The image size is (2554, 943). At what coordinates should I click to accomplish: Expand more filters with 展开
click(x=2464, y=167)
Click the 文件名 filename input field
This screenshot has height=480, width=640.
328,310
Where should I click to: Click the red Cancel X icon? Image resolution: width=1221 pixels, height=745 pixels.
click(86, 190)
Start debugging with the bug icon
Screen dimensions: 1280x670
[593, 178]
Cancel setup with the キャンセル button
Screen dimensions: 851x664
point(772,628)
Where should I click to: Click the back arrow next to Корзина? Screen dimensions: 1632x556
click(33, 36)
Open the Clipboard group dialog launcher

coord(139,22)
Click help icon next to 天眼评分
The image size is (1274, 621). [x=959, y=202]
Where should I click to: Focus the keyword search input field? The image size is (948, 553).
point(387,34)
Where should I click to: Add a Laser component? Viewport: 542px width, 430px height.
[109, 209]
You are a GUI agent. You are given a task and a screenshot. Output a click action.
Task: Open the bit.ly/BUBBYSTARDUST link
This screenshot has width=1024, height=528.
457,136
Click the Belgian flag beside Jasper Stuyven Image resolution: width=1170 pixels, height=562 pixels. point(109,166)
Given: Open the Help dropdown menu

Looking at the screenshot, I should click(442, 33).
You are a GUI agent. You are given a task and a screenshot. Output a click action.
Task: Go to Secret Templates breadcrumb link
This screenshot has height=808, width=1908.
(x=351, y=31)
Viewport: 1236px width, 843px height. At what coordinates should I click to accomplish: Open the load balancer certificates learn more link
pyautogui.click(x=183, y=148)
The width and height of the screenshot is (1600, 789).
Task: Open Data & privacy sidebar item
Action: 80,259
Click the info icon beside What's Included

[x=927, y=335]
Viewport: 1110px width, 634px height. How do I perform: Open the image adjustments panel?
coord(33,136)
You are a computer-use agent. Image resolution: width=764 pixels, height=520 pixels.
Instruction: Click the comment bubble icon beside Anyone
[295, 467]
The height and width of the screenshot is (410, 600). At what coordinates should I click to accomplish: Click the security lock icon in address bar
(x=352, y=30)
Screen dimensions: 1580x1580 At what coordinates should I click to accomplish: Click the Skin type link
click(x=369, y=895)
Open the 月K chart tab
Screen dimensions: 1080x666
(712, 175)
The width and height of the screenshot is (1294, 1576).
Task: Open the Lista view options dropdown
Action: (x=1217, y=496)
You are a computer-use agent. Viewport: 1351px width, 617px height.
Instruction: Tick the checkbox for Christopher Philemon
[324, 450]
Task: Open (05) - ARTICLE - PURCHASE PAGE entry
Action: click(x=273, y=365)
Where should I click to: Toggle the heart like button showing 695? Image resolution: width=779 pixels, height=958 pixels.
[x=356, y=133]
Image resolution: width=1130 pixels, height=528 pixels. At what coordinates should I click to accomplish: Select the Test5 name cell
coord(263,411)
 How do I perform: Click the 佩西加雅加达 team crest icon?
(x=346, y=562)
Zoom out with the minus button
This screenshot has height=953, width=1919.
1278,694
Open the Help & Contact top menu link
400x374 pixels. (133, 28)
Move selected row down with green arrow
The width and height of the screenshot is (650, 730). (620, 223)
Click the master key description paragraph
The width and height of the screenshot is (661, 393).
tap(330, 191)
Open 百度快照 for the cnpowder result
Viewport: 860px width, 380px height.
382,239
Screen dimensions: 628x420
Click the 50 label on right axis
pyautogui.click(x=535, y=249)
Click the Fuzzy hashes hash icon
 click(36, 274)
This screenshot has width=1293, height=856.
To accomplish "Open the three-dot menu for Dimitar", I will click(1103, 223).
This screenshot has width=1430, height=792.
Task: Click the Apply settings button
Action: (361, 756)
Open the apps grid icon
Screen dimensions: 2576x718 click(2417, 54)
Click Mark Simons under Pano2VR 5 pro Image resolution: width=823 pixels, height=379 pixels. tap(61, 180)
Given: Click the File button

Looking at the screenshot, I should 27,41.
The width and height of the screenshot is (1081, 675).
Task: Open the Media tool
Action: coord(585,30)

### YOUR ASSIGNMENT
The data given above must be transcribed exactly and completely.

### OUTPUT OF THE EXERCISE
The image size is (2554, 943). At what coordinates should I click to accomplish: Expand more filters with 展开
click(x=2464, y=167)
Click the 文件名 filename input field
This screenshot has height=480, width=640.
328,310
Where should I click to: Click the red Cancel X icon? Image resolution: width=1221 pixels, height=745 pixels.
click(86, 190)
Start debugging with the bug icon
Screen dimensions: 1280x670
[593, 178]
Cancel setup with the キャンセル button
Screen dimensions: 851x664
point(772,628)
Where should I click to: Click the back arrow next to Корзина? Screen dimensions: 1632x556
click(33, 36)
Open the Clipboard group dialog launcher

coord(139,22)
Click help icon next to 天眼评分
The image size is (1274, 621). [x=959, y=202]
Where should I click to: Focus the keyword search input field? The image size is (948, 553).
point(387,34)
Where should I click to: Add a Laser component? Viewport: 542px width, 430px height.
[109, 209]
You are a GUI agent. You are given a task and a screenshot. Output a click action.
Task: Open the bit.ly/BUBBYSTARDUST link
This screenshot has width=1024, height=528.
457,136
Click the Belgian flag beside Jasper Stuyven Image resolution: width=1170 pixels, height=562 pixels. point(109,166)
Given: Open the Help dropdown menu

Looking at the screenshot, I should click(442, 33).
You are a GUI agent. You are given a task and a screenshot. Output a click action.
Task: Go to Secret Templates breadcrumb link
This screenshot has height=808, width=1908.
(x=351, y=31)
Viewport: 1236px width, 843px height. At what coordinates should I click to accomplish: Open the load balancer certificates learn more link
pyautogui.click(x=183, y=148)
The width and height of the screenshot is (1600, 789).
Task: Open Data & privacy sidebar item
Action: 80,259
Click the info icon beside What's Included

[x=927, y=335]
Viewport: 1110px width, 634px height. How do I perform: Open the image adjustments panel?
coord(33,136)
You are a computer-use agent. Image resolution: width=764 pixels, height=520 pixels.
Instruction: Click the comment bubble icon beside Anyone
[295, 467]
The height and width of the screenshot is (410, 600). At what coordinates should I click to accomplish: Click the security lock icon in address bar
(x=352, y=30)
Screen dimensions: 1580x1580 At what coordinates should I click to accomplish: Click the Skin type link
click(x=369, y=895)
Open the 月K chart tab
Screen dimensions: 1080x666
(712, 175)
The width and height of the screenshot is (1294, 1576).
Task: Open the Lista view options dropdown
Action: (x=1217, y=496)
You are a computer-use agent. Viewport: 1351px width, 617px height.
Instruction: Tick the checkbox for Christopher Philemon
[324, 450]
Task: Open (05) - ARTICLE - PURCHASE PAGE entry
Action: click(x=273, y=365)
Where should I click to: Toggle the heart like button showing 695? Image resolution: width=779 pixels, height=958 pixels.
[x=356, y=133]
Image resolution: width=1130 pixels, height=528 pixels. At what coordinates should I click to accomplish: Select the Test5 name cell
coord(263,411)
 How do I perform: Click the 佩西加雅加达 team crest icon?
(x=346, y=562)
Zoom out with the minus button
This screenshot has height=953, width=1919.
1278,694
Open the Help & Contact top menu link
400x374 pixels. (133, 28)
Move selected row down with green arrow
The width and height of the screenshot is (650, 730). (620, 223)
Click the master key description paragraph
The width and height of the screenshot is (661, 393).
tap(330, 191)
Open 百度快照 for the cnpowder result
Viewport: 860px width, 380px height.
382,239
Screen dimensions: 628x420
Click the 50 label on right axis
pyautogui.click(x=535, y=249)
Click the Fuzzy hashes hash icon
 click(36, 274)
This screenshot has width=1293, height=856.
To accomplish "Open the three-dot menu for Dimitar", I will click(1103, 223).
This screenshot has width=1430, height=792.
Task: Click the Apply settings button
Action: (361, 756)
Open the apps grid icon
Screen dimensions: 2576x718 click(2417, 54)
Click Mark Simons under Pano2VR 5 pro Image resolution: width=823 pixels, height=379 pixels. tap(61, 180)
Given: Click the File button

Looking at the screenshot, I should 27,41.
The width and height of the screenshot is (1081, 675).
Task: Open the Media tool
Action: coord(585,30)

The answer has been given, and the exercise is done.